_BRIEF:_
Leaving out every picture, please repeat exactly the line that contains "You are a GUI" and each line after it through the final line below.
[[ THE INPUT open ]]
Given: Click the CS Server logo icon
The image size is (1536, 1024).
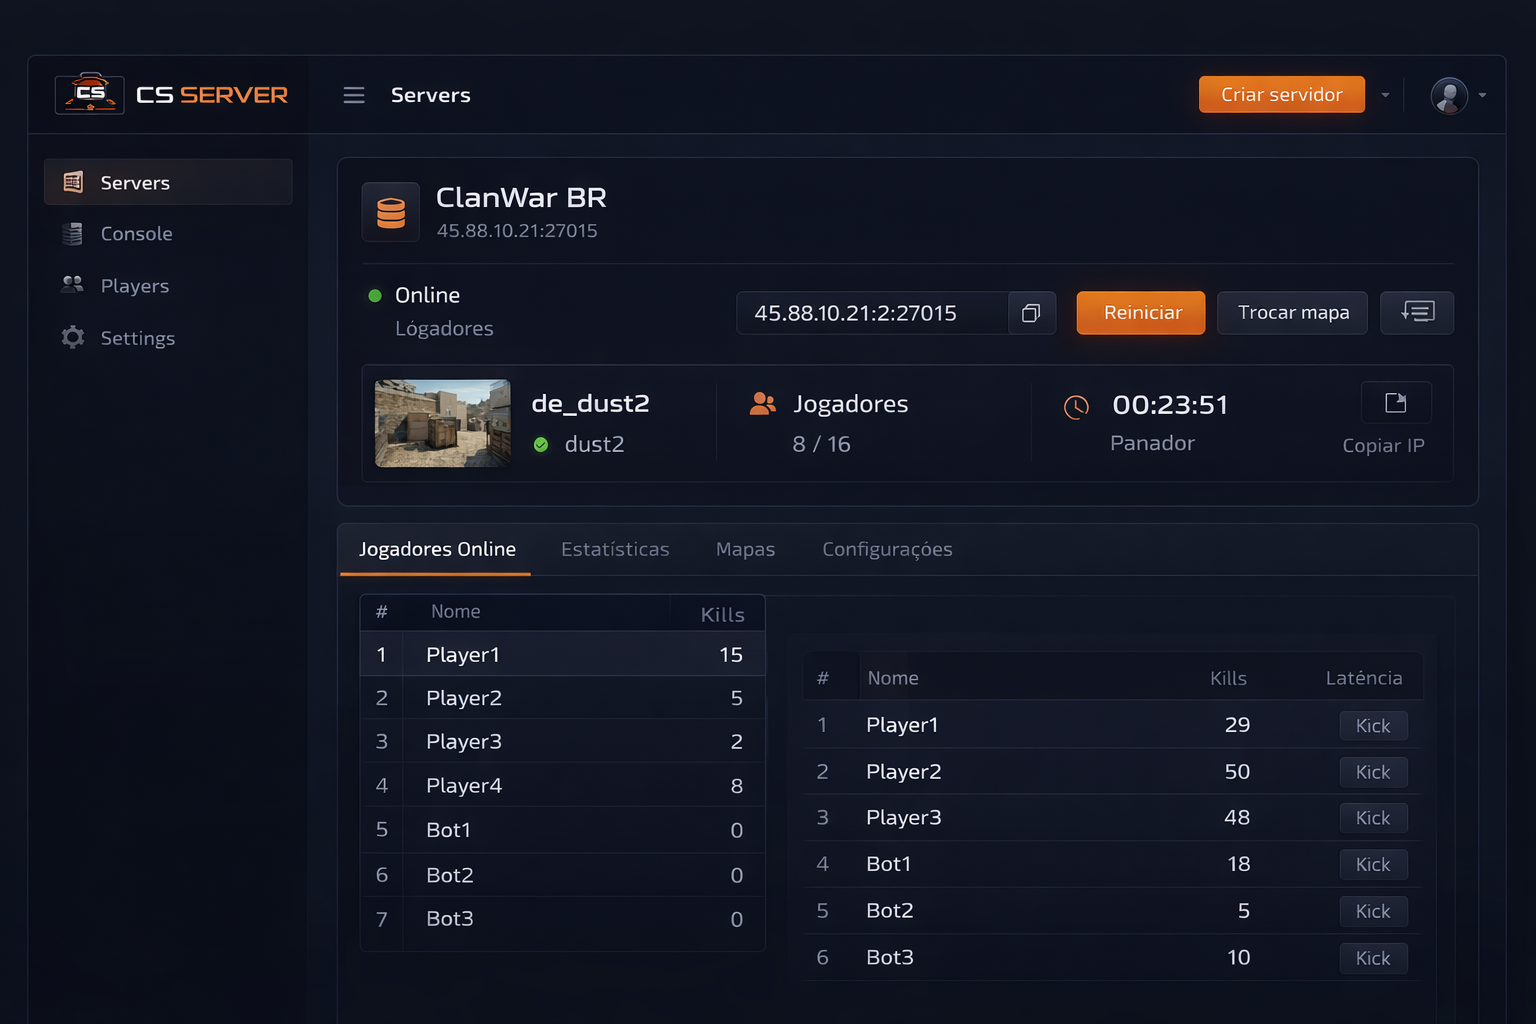Looking at the screenshot, I should pyautogui.click(x=89, y=93).
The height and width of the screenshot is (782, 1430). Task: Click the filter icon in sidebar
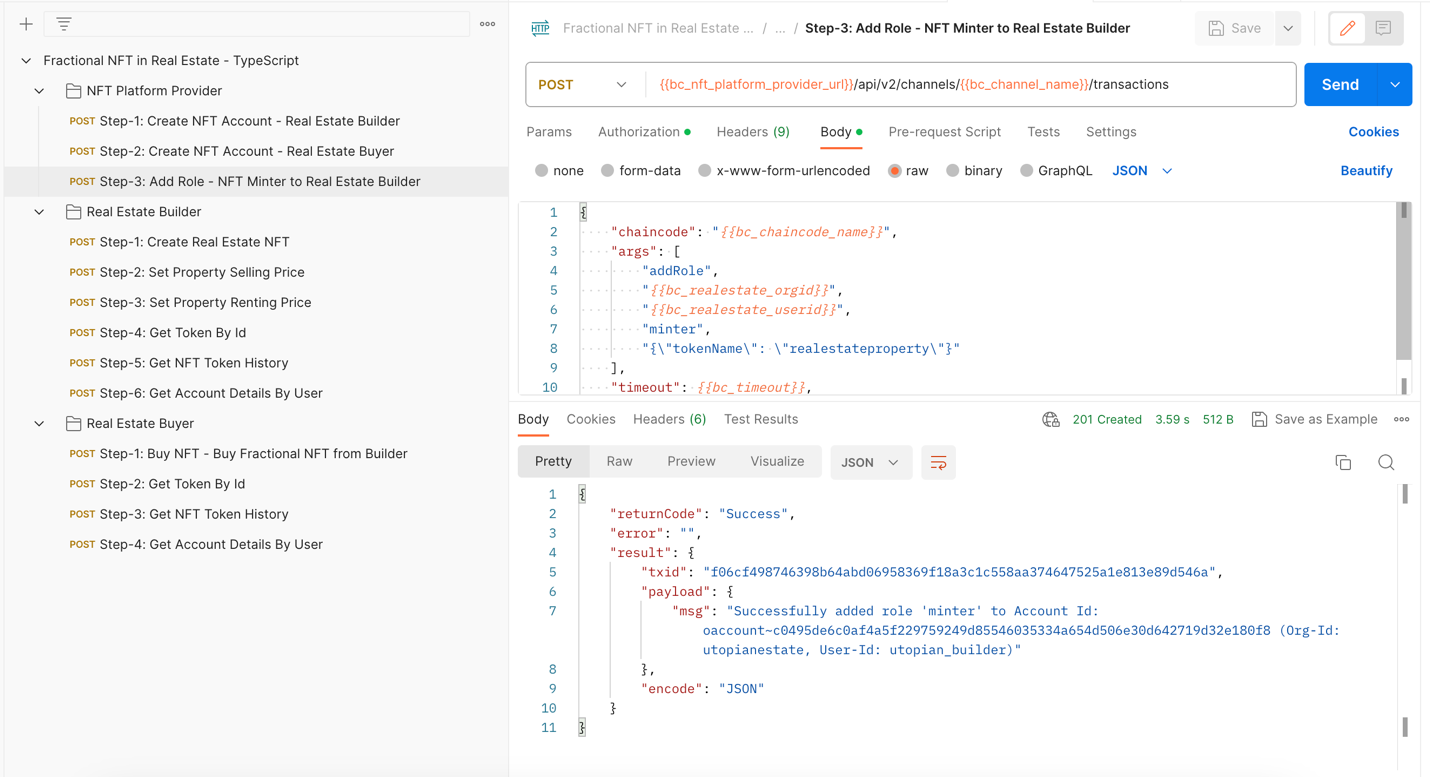coord(64,24)
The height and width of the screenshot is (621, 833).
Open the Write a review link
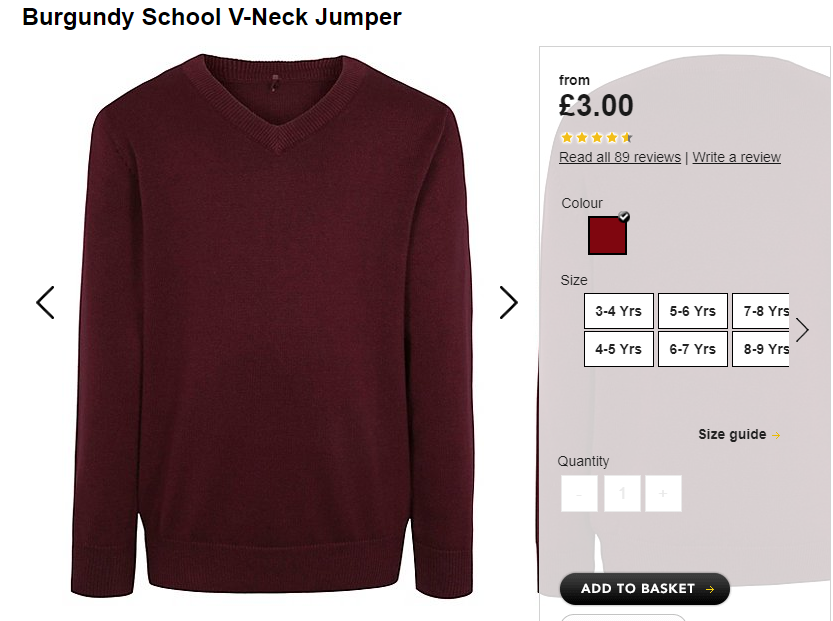[x=736, y=157]
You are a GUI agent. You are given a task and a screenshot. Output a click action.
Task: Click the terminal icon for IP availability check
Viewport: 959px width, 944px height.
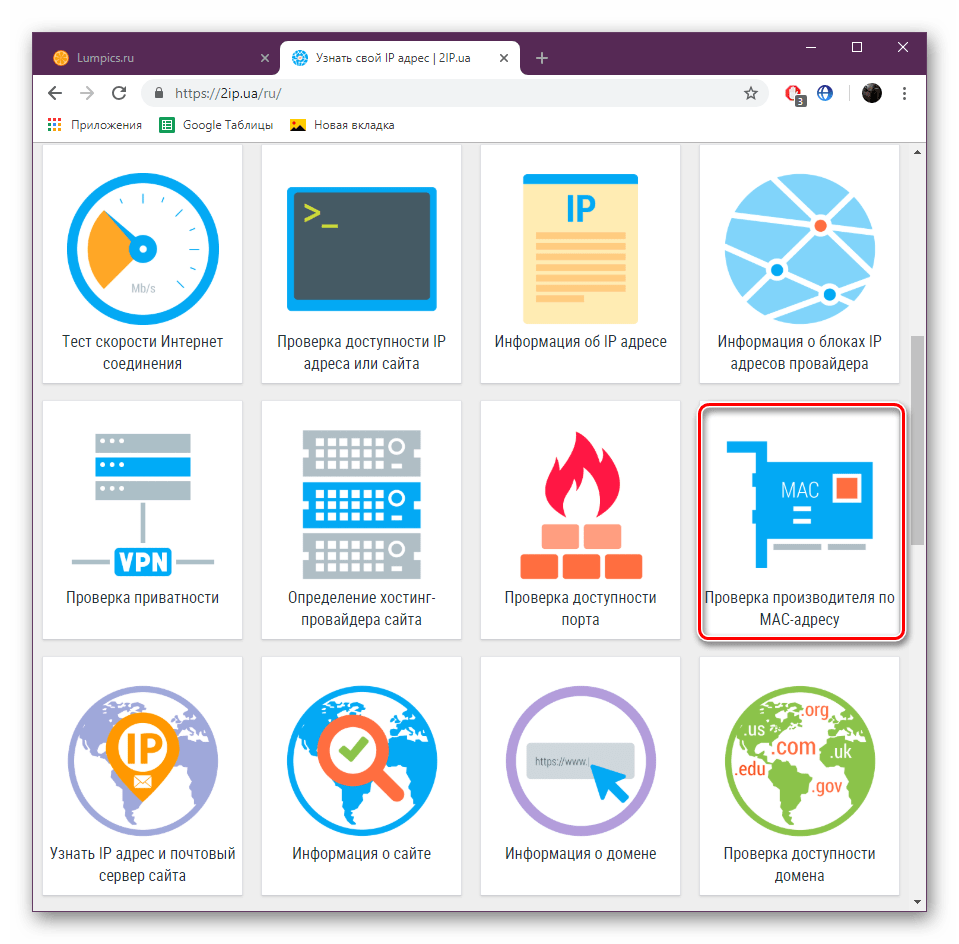(x=361, y=248)
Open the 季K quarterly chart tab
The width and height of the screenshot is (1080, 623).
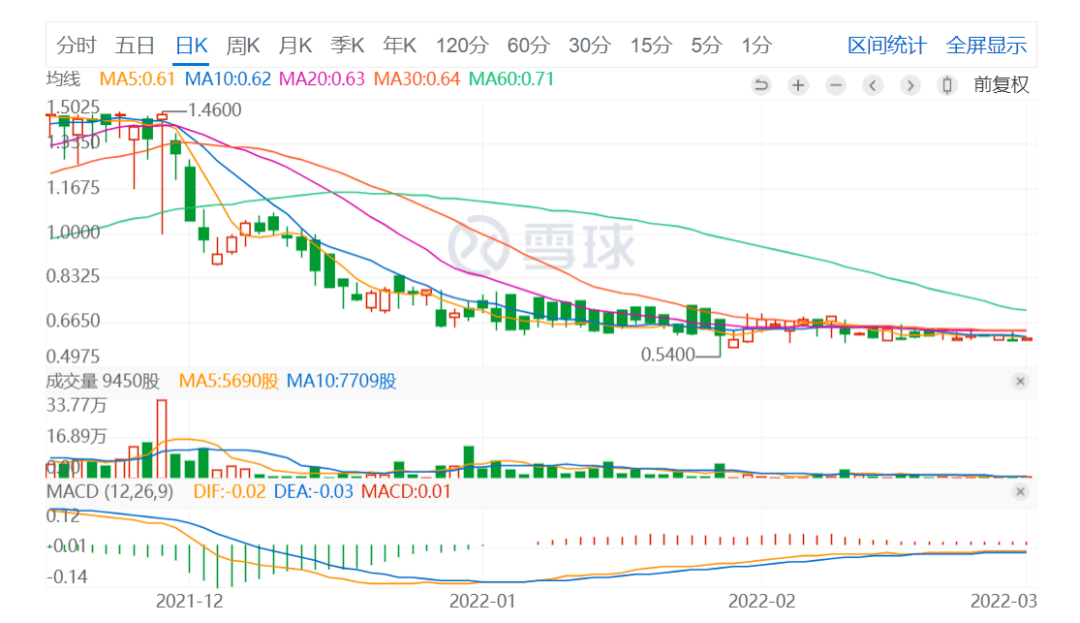[348, 45]
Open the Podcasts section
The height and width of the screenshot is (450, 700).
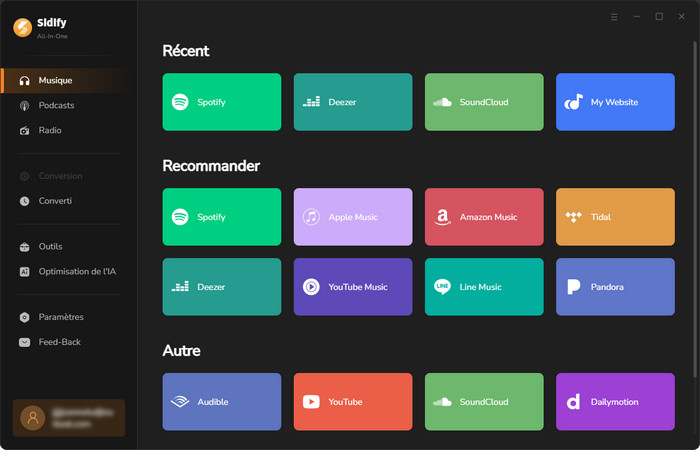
[[ THE INPUT closed ]]
_RESPONSE TO THIS TASK:_
You are a GUI agent. You are given a task and a screenshot. Output a click action.
Task: Click the terminal icon for IP availability check
Viewport: 959px width, 944px height.
(x=361, y=248)
Open the 季K quarterly chart tab
The width and height of the screenshot is (1080, 623).
[348, 45]
Open the Podcasts section
The height and width of the screenshot is (450, 700).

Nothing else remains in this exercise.